§ WHAT IS ASKED:
Please copy the records word for word, starting at the line that contains "Select top-right label" and stopping after the final line of the records.

======== RECORDS FOR THE TASK ========

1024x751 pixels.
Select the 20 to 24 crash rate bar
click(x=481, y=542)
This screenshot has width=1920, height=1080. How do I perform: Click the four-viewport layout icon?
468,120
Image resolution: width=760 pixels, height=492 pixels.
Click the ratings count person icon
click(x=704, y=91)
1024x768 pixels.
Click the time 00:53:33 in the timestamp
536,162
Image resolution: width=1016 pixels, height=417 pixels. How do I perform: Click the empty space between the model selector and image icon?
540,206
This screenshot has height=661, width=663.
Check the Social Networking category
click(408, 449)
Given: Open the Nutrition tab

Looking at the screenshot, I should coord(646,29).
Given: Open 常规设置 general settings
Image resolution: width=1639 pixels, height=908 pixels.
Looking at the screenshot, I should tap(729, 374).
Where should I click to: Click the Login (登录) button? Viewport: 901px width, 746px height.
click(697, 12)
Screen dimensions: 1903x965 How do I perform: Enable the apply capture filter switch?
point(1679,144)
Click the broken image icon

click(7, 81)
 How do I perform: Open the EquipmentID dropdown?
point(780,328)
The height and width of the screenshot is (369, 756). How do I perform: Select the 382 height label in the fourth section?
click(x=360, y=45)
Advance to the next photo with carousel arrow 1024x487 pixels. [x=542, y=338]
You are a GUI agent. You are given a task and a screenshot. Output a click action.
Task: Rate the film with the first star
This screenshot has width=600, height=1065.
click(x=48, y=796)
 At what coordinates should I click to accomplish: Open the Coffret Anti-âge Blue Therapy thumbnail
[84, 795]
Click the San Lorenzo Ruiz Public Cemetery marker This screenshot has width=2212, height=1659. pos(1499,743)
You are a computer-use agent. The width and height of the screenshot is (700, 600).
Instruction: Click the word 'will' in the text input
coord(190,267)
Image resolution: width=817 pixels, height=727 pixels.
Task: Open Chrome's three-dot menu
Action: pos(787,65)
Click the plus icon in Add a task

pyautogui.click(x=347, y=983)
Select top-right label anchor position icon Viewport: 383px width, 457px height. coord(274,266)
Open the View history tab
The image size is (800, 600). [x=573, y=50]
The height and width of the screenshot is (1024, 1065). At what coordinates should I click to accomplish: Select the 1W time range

========

§ FINISHED TASK:
Select top-right label anchor position icon Viewport: 383px width, 457px height. coord(274,266)
Open the View history tab
The image size is (800, 600). [x=573, y=50]
The height and width of the screenshot is (1024, 1065). At what coordinates should I click to accomplish: Select the 1W time range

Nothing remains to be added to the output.